When you return the entries, keep every word and mark exactly as it is.

Collected data
********

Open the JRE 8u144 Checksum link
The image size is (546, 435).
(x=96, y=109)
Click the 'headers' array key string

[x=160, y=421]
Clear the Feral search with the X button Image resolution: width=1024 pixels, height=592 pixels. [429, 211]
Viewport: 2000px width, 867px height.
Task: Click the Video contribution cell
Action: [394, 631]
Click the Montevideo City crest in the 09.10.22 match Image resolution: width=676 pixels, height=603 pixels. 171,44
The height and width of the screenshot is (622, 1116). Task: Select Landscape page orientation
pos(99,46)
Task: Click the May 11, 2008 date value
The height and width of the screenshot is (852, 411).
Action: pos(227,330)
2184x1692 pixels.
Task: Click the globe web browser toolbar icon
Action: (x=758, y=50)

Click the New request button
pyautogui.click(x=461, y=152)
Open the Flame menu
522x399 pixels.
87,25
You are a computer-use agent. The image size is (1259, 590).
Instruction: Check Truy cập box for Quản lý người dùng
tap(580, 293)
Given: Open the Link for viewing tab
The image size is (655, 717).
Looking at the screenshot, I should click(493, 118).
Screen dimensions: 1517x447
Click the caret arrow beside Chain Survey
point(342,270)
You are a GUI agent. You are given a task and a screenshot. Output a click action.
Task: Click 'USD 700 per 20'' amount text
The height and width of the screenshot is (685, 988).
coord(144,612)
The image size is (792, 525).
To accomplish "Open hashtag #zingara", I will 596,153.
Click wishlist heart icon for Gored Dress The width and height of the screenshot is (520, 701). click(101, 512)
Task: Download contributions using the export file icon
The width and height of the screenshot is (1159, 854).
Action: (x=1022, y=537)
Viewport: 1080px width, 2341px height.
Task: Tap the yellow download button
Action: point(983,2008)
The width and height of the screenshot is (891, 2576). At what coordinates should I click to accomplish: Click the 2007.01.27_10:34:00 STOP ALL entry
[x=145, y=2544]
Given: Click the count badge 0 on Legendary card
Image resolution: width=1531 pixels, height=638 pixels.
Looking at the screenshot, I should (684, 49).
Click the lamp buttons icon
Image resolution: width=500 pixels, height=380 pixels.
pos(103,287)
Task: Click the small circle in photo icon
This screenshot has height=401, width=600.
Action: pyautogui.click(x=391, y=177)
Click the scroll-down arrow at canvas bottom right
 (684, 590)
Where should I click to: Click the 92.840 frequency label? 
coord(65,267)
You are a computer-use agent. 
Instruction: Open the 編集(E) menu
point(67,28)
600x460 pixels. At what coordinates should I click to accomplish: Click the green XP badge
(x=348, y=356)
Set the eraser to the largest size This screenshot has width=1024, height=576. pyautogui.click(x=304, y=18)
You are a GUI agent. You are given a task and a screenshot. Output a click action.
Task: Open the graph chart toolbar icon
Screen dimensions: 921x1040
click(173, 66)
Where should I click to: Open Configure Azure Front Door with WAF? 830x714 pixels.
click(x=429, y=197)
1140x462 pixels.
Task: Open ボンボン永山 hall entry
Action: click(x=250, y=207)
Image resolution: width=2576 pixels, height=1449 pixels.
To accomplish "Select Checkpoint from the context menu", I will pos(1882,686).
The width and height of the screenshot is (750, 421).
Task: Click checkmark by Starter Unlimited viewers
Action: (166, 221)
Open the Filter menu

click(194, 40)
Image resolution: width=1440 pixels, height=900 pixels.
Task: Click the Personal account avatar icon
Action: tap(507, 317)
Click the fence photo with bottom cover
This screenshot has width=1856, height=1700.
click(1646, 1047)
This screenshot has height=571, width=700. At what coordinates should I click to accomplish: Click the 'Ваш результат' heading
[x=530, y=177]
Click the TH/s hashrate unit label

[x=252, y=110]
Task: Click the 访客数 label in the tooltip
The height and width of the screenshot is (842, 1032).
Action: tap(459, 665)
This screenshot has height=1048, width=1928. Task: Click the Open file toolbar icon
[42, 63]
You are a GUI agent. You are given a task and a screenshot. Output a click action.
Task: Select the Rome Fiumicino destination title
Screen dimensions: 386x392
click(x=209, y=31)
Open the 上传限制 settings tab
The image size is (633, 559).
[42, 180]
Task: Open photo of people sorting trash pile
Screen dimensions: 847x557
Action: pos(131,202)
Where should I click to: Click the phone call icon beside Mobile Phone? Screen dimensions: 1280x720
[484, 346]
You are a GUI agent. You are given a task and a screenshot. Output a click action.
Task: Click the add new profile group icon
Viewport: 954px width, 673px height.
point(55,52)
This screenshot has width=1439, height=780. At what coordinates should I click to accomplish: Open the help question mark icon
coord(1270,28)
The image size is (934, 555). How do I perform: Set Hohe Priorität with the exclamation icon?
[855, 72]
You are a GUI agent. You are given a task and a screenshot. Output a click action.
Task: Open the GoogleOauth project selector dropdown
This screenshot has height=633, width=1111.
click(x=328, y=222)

********

• TASK RESPONSE
Open the JRE 8u144 Checksum link
The image size is (546, 435).
(x=96, y=109)
Click the 'headers' array key string

[x=160, y=421]
Clear the Feral search with the X button Image resolution: width=1024 pixels, height=592 pixels. [429, 211]
Viewport: 2000px width, 867px height.
Task: Click the Video contribution cell
Action: [394, 631]
Click the Montevideo City crest in the 09.10.22 match Image resolution: width=676 pixels, height=603 pixels. 171,44
The height and width of the screenshot is (622, 1116). Task: Select Landscape page orientation
pos(99,46)
Task: Click the May 11, 2008 date value
The height and width of the screenshot is (852, 411).
Action: pos(227,330)
2184x1692 pixels.
Task: Click the globe web browser toolbar icon
Action: (x=758, y=50)

Click the New request button
pyautogui.click(x=461, y=152)
Open the Flame menu
522x399 pixels.
87,25
You are a computer-use agent. The image size is (1259, 590).
Instruction: Check Truy cập box for Quản lý người dùng
tap(580, 293)
Given: Open the Link for viewing tab
The image size is (655, 717).
Looking at the screenshot, I should click(493, 118).
Screen dimensions: 1517x447
Click the caret arrow beside Chain Survey
point(342,270)
You are a GUI agent. You are given a task and a screenshot. Output a click action.
Task: Click 'USD 700 per 20'' amount text
The height and width of the screenshot is (685, 988).
coord(144,612)
The image size is (792, 525).
To accomplish "Open hashtag #zingara", I will 596,153.
Click wishlist heart icon for Gored Dress The width and height of the screenshot is (520, 701). click(101, 512)
Task: Download contributions using the export file icon
The width and height of the screenshot is (1159, 854).
Action: (x=1022, y=537)
Viewport: 1080px width, 2341px height.
Task: Tap the yellow download button
Action: point(983,2008)
The width and height of the screenshot is (891, 2576). At what coordinates should I click to accomplish: Click the 2007.01.27_10:34:00 STOP ALL entry
[x=145, y=2544]
Given: Click the count badge 0 on Legendary card
Image resolution: width=1531 pixels, height=638 pixels.
Looking at the screenshot, I should (684, 49).
Click the lamp buttons icon
Image resolution: width=500 pixels, height=380 pixels.
pos(103,287)
Task: Click the small circle in photo icon
This screenshot has height=401, width=600.
Action: pyautogui.click(x=391, y=177)
Click the scroll-down arrow at canvas bottom right
 (684, 590)
Where should I click to: Click the 92.840 frequency label? 
coord(65,267)
You are a computer-use agent. 
Instruction: Open the 編集(E) menu
point(67,28)
600x460 pixels. At what coordinates should I click to accomplish: Click the green XP badge
(x=348, y=356)
Set the eraser to the largest size This screenshot has width=1024, height=576. pyautogui.click(x=304, y=18)
You are a GUI agent. You are given a task and a screenshot. Output a click action.
Task: Open the graph chart toolbar icon
Screen dimensions: 921x1040
click(173, 66)
Where should I click to: Open Configure Azure Front Door with WAF? 830x714 pixels.
click(x=429, y=197)
1140x462 pixels.
Task: Open ボンボン永山 hall entry
Action: click(x=250, y=207)
Image resolution: width=2576 pixels, height=1449 pixels.
To accomplish "Select Checkpoint from the context menu", I will pos(1882,686).
The width and height of the screenshot is (750, 421).
Task: Click checkmark by Starter Unlimited viewers
Action: (166, 221)
Open the Filter menu

click(194, 40)
Image resolution: width=1440 pixels, height=900 pixels.
Task: Click the Personal account avatar icon
Action: tap(507, 317)
Click the fence photo with bottom cover
This screenshot has width=1856, height=1700.
click(1646, 1047)
This screenshot has height=571, width=700. At what coordinates should I click to accomplish: Click the 'Ваш результат' heading
[x=530, y=177]
Click the TH/s hashrate unit label

[x=252, y=110]
Task: Click the 访客数 label in the tooltip
The height and width of the screenshot is (842, 1032).
Action: tap(459, 665)
This screenshot has height=1048, width=1928. Task: Click the Open file toolbar icon
[42, 63]
You are a GUI agent. You are given a task and a screenshot. Output a click action.
Task: Select the Rome Fiumicino destination title
Screen dimensions: 386x392
click(x=209, y=31)
Open the 上传限制 settings tab
The image size is (633, 559).
[42, 180]
Task: Open photo of people sorting trash pile
Screen dimensions: 847x557
Action: pos(131,202)
Where should I click to: Click the phone call icon beside Mobile Phone? Screen dimensions: 1280x720
[484, 346]
You are a GUI agent. You are given a task and a screenshot. Output a click action.
Task: Click the add new profile group icon
Viewport: 954px width, 673px height.
point(55,52)
This screenshot has width=1439, height=780. At what coordinates should I click to accomplish: Open the help question mark icon
coord(1270,28)
The image size is (934, 555). How do I perform: Set Hohe Priorität with the exclamation icon?
[855, 72]
You are a GUI agent. You are given a task and a screenshot. Output a click action.
Task: Open the GoogleOauth project selector dropdown
This screenshot has height=633, width=1111.
click(x=328, y=222)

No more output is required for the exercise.